-- Work instructions --
a: In the th-top cluster guide, how many nodes does the master server manage?
b: Write the next part of the th-top cluster guide, picking up right after its final line.

*** Excerpt provided

To use python in your /home directory, the best thing to do is to install a virtual environment with conda, whose location will be in your home. If you want to do so, the first time you log in, run

module load anaconda
conda init

log out, and log back in to initialize conda. To create a local environment, execute the following lines of code:

conda create -p /home/username/env_name

with env_name the name of your conda environment (you can of course specify the path you want). This allows you to manage your packages locally and install anything you want without perturbing anaconda module installed for everyone. Then, you can enter your environment using

conda activate /home/username/env_name

and install packages as you would usually do.

Examples

$ module load anaconda

Loads anaconda, which contains python and conda.

$ module load julia

Load default version of julia.

$ module load julia/1.6.2

Load julia v1.6.2.

Submitting jobs via sbatch

th-top is not like a standard desktop computer, but it is a system composed by a master server managing 6 nodes, 4 nodes with 20 CPU cores and 2 nodes with 20 CPU cores and 3 GPUs. Running computations on such systems is a bit different than usual, and it will be explained below.

All nodes and the master share the same folders and filesystem. When you log in via ssh you will be connected to the master node.

A computation to be executed on th-top is called a job. A job can be standard, if it does not require user's intervention and is completely specified by a series of commands that the computer can run itself, or it can be interactive, letting you execute operations through the terminal like a standard terminal session on your desktop computer or th-top. When one job is submitted through master, it gets queued till ressources are available and may not start instantly if all nodes are busy.

Launching batch jobs

A batch job is a job that runs autonomously without requiring any human intervention. To submit a batch job, a small bash file containing all the commands to be executed together with information about the ressources to be allocated by master is to be created.

This file, here called e.g. myjob, should look somehow like the following example using julia:

#!/bin/bash

#SBATCH --job-name=name 
#SBATCH -o name.out #file in which the output of code.jl is written
#SBATCH -e name.err #file in which the error log is written
#SBATCH -N 1 #number of compute nodes used 
#SBATCH -n 2 #number of processes used (don't specify if you don't want to parallelize)
#SBATCH --mem=10G #total memory allocated

echo "running a job"

******
*** Collected material

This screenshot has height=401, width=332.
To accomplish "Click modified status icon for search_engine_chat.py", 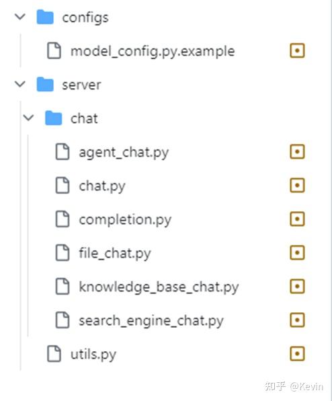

******

-- Answer set --
a: Six nodes: four with 20 CPU cores and two with 20 CPU cores and 3 GPUs.

b:
module load julia
julia /home/username/code.jl

To use the GPU queue, add a line with #SBATCH --partition=gpu and if for example you need 2 gpus, add another line #SBATCH --gres=gpu:2. To launch a python script with a local conda environment env_name, replace

module load julia
julia /home/username/code.jl

with

source /opt/ohpc/pub/apps/anaconda3/etc/profile.d/conda.sh
conda activate env_name
python /home/username/code.py

The job can then be launched by running

$ sbatch myjob

Its status can be checked with

$ squeue

which gives something like

JOBID PARTITION     NAME     USER ST       TIME  NODES NODELIST(REASON)
  424       cpu jupyterh username  R       9:44      1 c1

The example job above has JOBID 424, which is used in case you need to cancel your job: scancel 424 (replace the number with your own JOBID).

A more complete set of examples and precisions can be found here: https://slurm.schedmd.com/ (Slurm documentation) and https://hpc-uit.readthedocs.io/en/latest/jobs/examples.html (Documentation of UiT's HPC).

Getting information about resources available on each node

One can use the command sinfo to gain information about the state of the nodes. For more info, use sinfo --help for a list of commands that will modify the output of sinfo.

Example

$ sinfo 

PARTITION AVAIL  TIMELIMIT  NODES  STATE NODELIST
cpu*         up   infinite      4   idle c[1-4]
gpu          up   infinite      2   idle g[1-2]

The we provide (only on the master node) a command called showfree that helps you identify which resources are available (idle) for immediate use before you submit a job. It is based on slurm sinfo command, so you can issue:

$ showfree

which is a shortcut for the following command:

$ sinfo -o '%10P %.5a %15l %6D %8t %15C %N' | egrep -v 'drain|down|alloc'

To show the detailed resources of all nodes, one can issue scontrol show nodes.
To see a specific node, for example c1, use scontrol show node c1. This will print something like

NodeName=c1 Arch=x86_64 CoresPerSocket=10
   CPUAlloc=0 CPUTot=20 CPULoad=0.00
   AvailableFeatures=(null)
   ActiveFeatures=(null)
   Gres=(null)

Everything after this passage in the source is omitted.